We estimate the Cost of Transport (COT) for a policy trained using Adversarial Motion Priors. COT is a dimensionless quantity commonly used in the field of legged locomotion, as it allows for energy-efficiency comparisons of dissimilar robots or controllers. We utilize the COT to measure the efficiency of different baselines at different speeds.
A policy trained using AMP successfully tracks the desired forward velocity commands while exhibiting a lower COT than competing baselines (see paper). The energy efficiency of policies trained with AMP can likely be attributed to the policy extracting energy-efficient motion priors from the reference data. Millions of years of evolution has endowed dogs with energy-efficient locomotion behaviors. Training with AMP enables the policy to extract some of these energy-efficient strategies from the data. Additionally, animals often perform gait transitions when undergoing large changes in velocity, lowering the cost of transport across different speeds. The same principle applies to policies trained using AMP. The below figure demonstrates the robot transitioning from a pacing motion to a canter motion when the desired velocity jumps from 1 m/s to 2 m/s. While pacing is the optimal gait at low speeds, entering a canter motion with a flight phase is a more energy-efficient option at high speeds.
Complex reward functions with tens of terms or custom action spaces are normally used to ensure that policies transfer from simulation to reality. The terms in the complex reward function are often used to disincentivize the policy from learning behaviors which exploit the inaccurate simulation dynamics or are inefficient.
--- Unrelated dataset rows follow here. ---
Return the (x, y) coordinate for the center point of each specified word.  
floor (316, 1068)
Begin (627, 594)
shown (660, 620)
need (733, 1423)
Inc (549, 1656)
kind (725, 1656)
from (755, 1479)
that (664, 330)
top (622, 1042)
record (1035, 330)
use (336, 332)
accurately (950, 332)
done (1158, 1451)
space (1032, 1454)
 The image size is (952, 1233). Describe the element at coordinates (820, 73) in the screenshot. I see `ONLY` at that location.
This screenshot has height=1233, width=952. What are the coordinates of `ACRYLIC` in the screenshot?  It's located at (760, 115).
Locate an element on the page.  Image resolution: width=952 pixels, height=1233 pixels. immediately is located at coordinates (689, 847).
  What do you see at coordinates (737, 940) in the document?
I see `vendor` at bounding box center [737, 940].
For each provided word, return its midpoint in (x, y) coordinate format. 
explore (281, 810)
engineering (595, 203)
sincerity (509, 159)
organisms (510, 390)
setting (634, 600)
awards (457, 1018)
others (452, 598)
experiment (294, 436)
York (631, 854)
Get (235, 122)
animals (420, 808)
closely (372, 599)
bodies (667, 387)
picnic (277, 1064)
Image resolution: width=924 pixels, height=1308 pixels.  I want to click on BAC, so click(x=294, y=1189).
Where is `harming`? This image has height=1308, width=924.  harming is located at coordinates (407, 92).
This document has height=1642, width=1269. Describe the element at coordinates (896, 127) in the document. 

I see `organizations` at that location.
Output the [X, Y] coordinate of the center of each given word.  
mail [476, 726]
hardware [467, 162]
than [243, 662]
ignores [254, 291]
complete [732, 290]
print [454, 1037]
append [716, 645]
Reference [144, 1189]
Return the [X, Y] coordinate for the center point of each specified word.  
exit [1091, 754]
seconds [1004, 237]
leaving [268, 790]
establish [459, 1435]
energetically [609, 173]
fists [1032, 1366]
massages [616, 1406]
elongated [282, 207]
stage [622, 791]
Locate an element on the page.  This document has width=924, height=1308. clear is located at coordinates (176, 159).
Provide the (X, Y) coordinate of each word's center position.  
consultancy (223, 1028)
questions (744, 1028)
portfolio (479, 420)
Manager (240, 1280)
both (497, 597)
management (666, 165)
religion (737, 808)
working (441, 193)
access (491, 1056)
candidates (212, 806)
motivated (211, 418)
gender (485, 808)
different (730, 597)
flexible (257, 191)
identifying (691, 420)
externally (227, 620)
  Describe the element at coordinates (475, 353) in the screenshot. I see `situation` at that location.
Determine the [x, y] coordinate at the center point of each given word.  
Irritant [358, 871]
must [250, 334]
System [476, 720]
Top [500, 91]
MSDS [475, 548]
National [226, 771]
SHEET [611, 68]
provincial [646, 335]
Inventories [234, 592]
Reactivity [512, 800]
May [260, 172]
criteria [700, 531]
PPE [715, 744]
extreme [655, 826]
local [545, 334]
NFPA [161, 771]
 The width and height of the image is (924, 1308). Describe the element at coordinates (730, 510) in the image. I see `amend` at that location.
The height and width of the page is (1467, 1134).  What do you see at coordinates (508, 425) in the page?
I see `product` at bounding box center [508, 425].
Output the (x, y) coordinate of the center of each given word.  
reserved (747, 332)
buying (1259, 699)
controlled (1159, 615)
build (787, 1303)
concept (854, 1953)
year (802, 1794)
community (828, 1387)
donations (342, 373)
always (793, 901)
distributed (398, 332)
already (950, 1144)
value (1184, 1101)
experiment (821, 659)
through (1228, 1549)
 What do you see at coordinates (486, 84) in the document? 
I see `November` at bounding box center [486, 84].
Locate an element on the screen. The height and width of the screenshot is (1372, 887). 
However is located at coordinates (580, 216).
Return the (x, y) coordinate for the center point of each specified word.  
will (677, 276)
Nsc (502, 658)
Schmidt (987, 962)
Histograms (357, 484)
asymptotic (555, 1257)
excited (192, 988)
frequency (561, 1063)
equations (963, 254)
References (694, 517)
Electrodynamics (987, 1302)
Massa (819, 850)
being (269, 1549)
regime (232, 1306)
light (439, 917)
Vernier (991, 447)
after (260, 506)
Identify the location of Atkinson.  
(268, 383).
While policies trained in this manner transfer to hardware, it is often tedious to hand-design giant reward functions and weight their individual components. Additionally, these hand-designed reward functions are often platform-dependent and don't work well across all tasks. Alternatively, researchers have explored defining custom action spaces such as trajectory generators. These hand-defined action spaces prevent the robot from learning undesired behaviors, but often limit the performance of the resulting policy and require significant engineering effort to develop. Adversarial Motion Priors provide a promising alternative to these approaches. Using a small amount of reference data, we can learn a style reward that encourages the agent to learn efficient and aesthetically pleasing behaviors with minimal engineering effort.
Informal race between Fu et al.* (left) and AMP Policy (right)
A user can use a joystick policy to provide the policy with command velocities. The AMP controller produces precise behaviors which enable the robot to navigate a course with tight turns.
AMP policy performing a figure eight maneuver, which requires interpolating within a range of angular velocities.